Elizabeth Frantz/Reuters

U.S. President Joe Biden speaks at a state dinner held in his honor by French President Emmanuel Macron (not pictured), at the Elysee Palace, in Paris, France June 8, 2024.


US officials are racing against the clock to finalize an agreement that could provide some $50 billion in loans to Ukraine using profits from frozen Russian assets – a top priority ahead of President Joe Biden’s meeting with G7 leaders in Italy this week – but the seven nations have yet to reach a final consensus, according to sources familiar with the US’s preparation ahead of the summit.

The Biden administration has been leading a campaign to persuade leaders of the fellow G7 nations – the UK, Canada, France, Germany, Italy and Japan – to sign off on a plan that it views as vital to giving Ukraine a shot at turning around its prospects on the battlefield as it continues to fend off the Russian assault.

The ultimate goal, sources said, is to iron out some of the thorniest financing details in the coming days so that an agreement can be announced as part of the G7 leaders’ communiqué this week. But questions about the modalities of such a program – including the precise form of disbursement and repayment assurances, among others – are still in the process of being worked out.

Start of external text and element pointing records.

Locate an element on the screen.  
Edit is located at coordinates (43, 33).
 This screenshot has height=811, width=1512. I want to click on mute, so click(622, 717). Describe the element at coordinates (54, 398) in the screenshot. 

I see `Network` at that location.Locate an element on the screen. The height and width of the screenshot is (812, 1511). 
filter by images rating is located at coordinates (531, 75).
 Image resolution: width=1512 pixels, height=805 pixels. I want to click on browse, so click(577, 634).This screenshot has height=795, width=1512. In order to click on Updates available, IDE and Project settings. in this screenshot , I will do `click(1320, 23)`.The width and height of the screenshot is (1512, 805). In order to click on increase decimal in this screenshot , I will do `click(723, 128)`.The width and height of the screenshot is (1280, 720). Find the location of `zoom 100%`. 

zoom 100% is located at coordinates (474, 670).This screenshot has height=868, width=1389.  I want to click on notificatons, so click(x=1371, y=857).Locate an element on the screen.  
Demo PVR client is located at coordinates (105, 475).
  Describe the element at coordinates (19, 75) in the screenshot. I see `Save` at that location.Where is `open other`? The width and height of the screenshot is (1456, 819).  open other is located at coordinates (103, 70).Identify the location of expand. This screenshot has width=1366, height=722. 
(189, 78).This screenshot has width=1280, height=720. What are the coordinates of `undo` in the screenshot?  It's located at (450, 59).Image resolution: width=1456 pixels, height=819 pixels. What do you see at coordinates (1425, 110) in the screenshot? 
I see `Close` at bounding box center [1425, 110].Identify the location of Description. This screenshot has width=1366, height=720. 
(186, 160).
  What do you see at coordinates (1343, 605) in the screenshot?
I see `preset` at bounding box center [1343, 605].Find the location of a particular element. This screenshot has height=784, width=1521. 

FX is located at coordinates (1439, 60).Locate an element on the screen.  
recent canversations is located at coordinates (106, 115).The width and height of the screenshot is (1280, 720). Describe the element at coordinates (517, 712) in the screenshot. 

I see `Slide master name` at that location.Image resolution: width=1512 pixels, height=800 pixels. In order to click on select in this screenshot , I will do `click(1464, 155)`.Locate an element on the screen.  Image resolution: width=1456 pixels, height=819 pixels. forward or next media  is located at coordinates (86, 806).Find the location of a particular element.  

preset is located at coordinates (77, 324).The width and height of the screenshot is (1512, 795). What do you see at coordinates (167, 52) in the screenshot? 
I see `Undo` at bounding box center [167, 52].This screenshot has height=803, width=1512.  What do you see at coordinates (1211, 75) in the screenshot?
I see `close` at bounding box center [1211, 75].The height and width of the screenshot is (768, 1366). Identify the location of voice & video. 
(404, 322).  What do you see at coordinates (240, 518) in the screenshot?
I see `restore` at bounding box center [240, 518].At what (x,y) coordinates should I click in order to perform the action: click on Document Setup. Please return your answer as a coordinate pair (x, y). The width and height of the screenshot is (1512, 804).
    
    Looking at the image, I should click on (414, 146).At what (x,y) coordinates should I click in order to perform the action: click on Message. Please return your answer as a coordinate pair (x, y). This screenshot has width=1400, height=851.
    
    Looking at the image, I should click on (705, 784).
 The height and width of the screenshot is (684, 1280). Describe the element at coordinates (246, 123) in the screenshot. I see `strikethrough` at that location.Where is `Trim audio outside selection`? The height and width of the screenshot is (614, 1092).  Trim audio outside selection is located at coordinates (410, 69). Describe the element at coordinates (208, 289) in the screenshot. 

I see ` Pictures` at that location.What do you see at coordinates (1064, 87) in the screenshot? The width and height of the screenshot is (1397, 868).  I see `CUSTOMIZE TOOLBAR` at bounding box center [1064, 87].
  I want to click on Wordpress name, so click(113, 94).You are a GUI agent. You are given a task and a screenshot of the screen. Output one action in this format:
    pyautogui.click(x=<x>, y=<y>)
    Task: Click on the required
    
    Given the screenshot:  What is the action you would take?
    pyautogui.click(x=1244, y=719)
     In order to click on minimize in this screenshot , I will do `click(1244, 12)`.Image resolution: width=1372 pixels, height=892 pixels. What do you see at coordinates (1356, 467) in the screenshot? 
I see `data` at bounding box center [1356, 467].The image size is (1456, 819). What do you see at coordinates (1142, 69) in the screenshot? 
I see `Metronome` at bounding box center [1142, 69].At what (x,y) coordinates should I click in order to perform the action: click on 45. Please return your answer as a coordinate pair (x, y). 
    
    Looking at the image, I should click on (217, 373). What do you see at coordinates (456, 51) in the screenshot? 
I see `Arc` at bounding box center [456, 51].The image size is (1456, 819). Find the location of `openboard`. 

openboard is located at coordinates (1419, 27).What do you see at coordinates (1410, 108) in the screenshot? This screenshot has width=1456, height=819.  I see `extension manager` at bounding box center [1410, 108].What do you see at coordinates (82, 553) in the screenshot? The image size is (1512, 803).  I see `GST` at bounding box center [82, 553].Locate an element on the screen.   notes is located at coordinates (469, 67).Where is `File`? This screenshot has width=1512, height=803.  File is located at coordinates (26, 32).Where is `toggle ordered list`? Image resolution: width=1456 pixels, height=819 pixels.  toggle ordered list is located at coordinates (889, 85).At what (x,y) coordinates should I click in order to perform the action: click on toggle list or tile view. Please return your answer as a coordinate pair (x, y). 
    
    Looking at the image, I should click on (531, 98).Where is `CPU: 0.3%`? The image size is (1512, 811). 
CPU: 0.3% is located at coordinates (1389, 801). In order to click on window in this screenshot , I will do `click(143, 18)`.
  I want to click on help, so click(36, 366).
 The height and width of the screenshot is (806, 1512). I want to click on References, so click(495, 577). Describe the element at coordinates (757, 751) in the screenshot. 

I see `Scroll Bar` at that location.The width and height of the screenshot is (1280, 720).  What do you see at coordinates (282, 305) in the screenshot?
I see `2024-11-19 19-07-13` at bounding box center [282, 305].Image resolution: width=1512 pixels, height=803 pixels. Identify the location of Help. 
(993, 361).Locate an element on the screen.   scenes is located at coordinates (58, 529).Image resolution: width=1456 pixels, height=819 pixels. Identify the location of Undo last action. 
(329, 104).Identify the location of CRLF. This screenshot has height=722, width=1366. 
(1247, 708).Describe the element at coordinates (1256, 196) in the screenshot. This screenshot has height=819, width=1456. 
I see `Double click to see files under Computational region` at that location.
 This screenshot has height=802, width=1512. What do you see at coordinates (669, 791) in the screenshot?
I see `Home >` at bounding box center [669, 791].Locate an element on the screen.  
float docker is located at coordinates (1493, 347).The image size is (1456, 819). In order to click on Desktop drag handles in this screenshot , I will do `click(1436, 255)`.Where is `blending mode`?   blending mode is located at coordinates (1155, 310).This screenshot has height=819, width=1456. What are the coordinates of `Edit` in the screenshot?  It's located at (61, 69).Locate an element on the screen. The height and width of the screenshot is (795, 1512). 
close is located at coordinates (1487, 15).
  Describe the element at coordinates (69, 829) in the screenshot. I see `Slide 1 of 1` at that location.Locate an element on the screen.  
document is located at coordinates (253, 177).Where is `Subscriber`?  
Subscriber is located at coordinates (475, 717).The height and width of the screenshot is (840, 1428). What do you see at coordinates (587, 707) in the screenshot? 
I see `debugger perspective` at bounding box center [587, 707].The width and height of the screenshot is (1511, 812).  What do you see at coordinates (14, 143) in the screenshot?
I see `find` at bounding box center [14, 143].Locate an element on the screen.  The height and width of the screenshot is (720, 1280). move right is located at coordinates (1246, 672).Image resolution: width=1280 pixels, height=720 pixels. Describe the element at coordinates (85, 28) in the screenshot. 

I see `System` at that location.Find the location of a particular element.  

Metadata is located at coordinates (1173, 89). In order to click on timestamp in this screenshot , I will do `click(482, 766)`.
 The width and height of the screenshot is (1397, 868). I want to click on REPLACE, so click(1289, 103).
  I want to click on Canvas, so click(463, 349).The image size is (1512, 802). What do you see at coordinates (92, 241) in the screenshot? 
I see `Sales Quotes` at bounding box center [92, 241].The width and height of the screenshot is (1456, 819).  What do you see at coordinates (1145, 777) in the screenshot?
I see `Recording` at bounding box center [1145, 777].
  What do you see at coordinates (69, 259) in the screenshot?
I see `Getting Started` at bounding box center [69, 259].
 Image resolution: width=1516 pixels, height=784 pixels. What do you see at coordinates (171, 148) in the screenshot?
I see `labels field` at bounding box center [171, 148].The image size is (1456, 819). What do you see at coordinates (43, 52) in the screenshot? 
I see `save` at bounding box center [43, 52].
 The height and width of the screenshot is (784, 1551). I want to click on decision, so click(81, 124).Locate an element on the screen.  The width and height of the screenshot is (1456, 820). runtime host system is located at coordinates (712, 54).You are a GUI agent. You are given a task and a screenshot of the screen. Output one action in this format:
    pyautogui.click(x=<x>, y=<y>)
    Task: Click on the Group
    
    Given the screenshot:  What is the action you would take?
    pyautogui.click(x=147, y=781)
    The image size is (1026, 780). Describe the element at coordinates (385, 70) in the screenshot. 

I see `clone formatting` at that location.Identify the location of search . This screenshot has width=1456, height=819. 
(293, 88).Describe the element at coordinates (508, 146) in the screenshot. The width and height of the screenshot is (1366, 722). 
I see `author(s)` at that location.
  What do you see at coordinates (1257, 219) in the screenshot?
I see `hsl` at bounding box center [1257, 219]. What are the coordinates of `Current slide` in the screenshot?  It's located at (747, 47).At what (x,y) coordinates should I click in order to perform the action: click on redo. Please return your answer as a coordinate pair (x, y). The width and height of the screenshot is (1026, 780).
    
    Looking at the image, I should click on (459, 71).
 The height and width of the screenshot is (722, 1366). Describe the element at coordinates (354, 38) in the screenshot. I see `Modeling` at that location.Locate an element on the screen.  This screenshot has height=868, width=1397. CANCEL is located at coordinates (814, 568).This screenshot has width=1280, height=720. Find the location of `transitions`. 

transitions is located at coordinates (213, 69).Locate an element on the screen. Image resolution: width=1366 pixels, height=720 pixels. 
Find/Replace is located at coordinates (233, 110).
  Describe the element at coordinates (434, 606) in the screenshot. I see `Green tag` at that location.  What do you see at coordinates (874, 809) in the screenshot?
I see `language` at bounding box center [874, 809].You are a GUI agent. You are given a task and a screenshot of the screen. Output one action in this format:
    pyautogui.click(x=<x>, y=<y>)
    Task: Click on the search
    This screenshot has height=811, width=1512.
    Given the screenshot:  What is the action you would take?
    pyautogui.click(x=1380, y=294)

US officials argue that the dire situation for Ukraine makes the approval of such a loan deeply urgent. Even if the details behind what officials hope could amount to up to a $50 billion loan package have not yet been finalized, the G7 nations are in agreement on the urgency of the moment – and Ukraine’s desperate need for a lifeline.

The world’s richest economies coming together behind such a plan would send a stark message to Russian leader Vladimir Putin, US officials say, that Russia will not outlast the US and its allies’ continued support for Ukraine.

“This is a priority for the United States. We believe it’s a priority for the entire G7,” Biden’s national security adviser Jake Sullivan told reporters last week. “We want to see every country come on board with a method by which we can mobilize resources for Ukraine at scale so that they are able to have what they need to be able to succeed in this war.”

Ukrainian President Volodymyr Zelensky will be present at the G7 gathering to once again press for more assistance on the global stage.

Biden’s upcoming trip to Italy will come on the heels of his multi-day visit to France, where the US’ support for Ukraine’s war efforts emerged as a major theme. Biden met with Zelensky as his administration announced a $225 million security assistance package for Ukraine.

As he vowed that the US is “not going to walk away from you,” Biden publicly apologized this week to Zelensky for Congress’ months-long delay in approving additional American assistance for Ukraine. The delay, US officials have said in recent months, undoubtedly resulted in Ukraine losing valuable ground on the battlefield.

“I apologize for the weeks of not knowing what’s going to pass, in terms of funding, because we had trouble getting the bill that we had to pass that had the money from some of our very conservative members who were holding it up, but we got it done,” Biden told his Ukrainian counterpart.